---------- DOCUMENT TEXT

Preheat your over to 400 degrees Fahrenheit.

Mix up your pie crust dough.  In a medium-sized mixing bowl, combine the flour and the salt.  In a liquid measuring cup, combine the canola oil and the milk, then pour gradually into the flour mixture.  Gently stir with a fork or pastry cutter until a dough forms.  Divide the dough in two equal-sized balls.  (If you do this ahead of time, it can be stored, covered in plastic wrap, in the refrigerator for a few hours.  Just let it warm to about room temperature before rolling it out).  Spread some wax paper on a work surface, and lightly flour the paper.  Flatten one of the balls of dough with your hand as much as you can.  Then use a rolling pin, rolling from the center of the dough, and roll out a circle of about 12 inches in diameter.  If your edges get ragged or torn, patch them together or trim them so they are somewhat uniform.  Spread a sheet of parchment paper on a heavy baking sheet.  Gently roll the dough onto your floured rolling pin, and gently unroll it onto the parchment papered baking sheet.  Patch any dough that tears.

Wash and pat dry the asparagus.  Set aside.  In a mixing bowl, combine the Parmesan cheese, Feta, and mozzarella cheese.  Toss with one teaspoon of the olive oil.  In a different small bowl, combine the two tablespoons of olive oil and the minced garlic.  Transfer the cheese mixture to the crust on the baking sheet.  Spread it out evenly, leaving a 2 inch border around the edges.  Then lay the asparagus spears side-by-side on top of the cheese mixture.  Sprinkle with the olive oil-garlic mixture.  Fold and pleat the edges of the dough up and over the outer edge of the filling, all the way around.  Bake in a 400-degree oven for about 30 minutes, or until the crust is golden-brown. Enjoy!

Note: I use the other ball of dough to make a second galette, the same as the first one, since people in my family have big appetites.  If you are making only one galette, store the other ball of dough in the refrigerator for up to 3 days, or the freezer for up to 3 weeks (depending on how soon you will use it), and use it for another dish.

--------------------

EXERCISE INSTRUCTIONS:
a) Reproduce the recipe word for word, everything from "Wash and pat" down to "is golden-brown. Enjoy!".
b) According to the recipe, why does the writer use the second ball of dough to make another galette instead of saving it?

---------- STORED ROWS

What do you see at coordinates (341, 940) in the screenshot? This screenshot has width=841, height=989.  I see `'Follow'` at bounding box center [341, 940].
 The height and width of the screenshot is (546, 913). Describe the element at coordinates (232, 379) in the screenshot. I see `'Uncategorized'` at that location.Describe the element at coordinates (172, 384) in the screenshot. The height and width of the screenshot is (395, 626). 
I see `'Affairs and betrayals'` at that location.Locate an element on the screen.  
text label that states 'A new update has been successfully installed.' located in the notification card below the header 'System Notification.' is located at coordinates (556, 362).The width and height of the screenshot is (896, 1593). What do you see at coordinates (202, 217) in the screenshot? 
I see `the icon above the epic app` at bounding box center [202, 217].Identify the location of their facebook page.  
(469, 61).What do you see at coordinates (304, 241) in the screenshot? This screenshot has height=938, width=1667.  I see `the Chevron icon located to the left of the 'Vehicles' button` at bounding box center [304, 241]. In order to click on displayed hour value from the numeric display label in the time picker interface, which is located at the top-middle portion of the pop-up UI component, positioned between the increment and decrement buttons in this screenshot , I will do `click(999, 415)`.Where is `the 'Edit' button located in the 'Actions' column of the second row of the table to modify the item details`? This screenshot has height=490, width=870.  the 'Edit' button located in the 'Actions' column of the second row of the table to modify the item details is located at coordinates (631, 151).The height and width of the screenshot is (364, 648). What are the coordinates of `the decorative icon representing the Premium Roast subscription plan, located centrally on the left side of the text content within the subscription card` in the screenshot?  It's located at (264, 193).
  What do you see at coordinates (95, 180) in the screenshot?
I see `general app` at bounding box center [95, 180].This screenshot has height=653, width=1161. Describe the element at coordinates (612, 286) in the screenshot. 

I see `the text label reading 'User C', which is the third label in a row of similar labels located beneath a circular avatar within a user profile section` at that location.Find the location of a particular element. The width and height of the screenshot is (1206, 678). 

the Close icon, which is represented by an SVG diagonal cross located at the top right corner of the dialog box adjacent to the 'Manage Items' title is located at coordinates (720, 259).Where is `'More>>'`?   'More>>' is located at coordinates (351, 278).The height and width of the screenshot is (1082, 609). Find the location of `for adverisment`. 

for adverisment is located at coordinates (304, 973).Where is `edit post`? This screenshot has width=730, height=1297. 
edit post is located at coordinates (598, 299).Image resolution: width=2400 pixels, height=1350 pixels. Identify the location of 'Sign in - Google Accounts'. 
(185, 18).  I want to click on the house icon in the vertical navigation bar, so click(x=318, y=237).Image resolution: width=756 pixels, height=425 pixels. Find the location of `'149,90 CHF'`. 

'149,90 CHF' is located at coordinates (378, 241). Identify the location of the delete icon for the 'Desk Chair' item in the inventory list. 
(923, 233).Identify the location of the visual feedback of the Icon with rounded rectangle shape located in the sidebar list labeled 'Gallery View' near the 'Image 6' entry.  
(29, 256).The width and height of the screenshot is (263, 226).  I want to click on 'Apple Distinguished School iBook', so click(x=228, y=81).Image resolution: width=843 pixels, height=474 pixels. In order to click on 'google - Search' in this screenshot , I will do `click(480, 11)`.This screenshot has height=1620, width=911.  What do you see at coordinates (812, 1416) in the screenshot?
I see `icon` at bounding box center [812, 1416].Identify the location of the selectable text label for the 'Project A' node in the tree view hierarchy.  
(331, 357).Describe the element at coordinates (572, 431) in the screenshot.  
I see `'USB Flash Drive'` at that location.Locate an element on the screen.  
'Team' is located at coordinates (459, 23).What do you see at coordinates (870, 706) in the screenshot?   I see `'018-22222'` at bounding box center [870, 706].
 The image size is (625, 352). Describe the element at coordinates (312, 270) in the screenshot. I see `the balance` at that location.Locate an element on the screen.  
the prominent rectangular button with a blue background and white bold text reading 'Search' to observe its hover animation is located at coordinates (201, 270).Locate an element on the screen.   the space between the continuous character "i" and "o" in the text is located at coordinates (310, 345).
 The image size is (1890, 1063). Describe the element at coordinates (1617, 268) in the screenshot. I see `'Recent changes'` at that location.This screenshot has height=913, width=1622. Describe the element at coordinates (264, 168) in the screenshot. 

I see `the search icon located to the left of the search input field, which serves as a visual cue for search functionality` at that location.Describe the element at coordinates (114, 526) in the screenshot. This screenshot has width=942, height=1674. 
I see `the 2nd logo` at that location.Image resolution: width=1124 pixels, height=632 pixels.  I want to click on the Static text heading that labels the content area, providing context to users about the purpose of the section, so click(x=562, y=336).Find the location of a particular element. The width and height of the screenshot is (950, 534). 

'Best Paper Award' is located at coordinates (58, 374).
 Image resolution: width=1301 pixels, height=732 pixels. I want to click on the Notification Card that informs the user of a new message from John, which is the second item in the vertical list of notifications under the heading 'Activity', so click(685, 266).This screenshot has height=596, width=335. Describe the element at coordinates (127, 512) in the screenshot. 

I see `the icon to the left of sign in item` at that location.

--------------------

SOLUTION LIST:
a)
Wash and pat dry the asparagus.  Set aside.  In a mixing bowl, combine the Parmesan cheese, Feta, and mozzarella cheese.  Toss with one teaspoon of the olive oil.  In a different small bowl, combine the two tablespoons of olive oil and the minced garlic.  Transfer the cheese mixture to the crust on the baking sheet.  Spread it out evenly, leaving a 2 inch border around the edges.  Then lay the asparagus spears side-by-side on top of the cheese mixture.  Sprinkle with the olive oil-garlic mixture.  Fold and pleat the edges of the dough up and over the outer edge of the filling, all the way around.  Bake in a 400-degree oven for about 30 minutes, or until the crust is golden-brown. Enjoy!

b) The writer makes a second galette, the same as the first, because people in the writer's family have big appetites.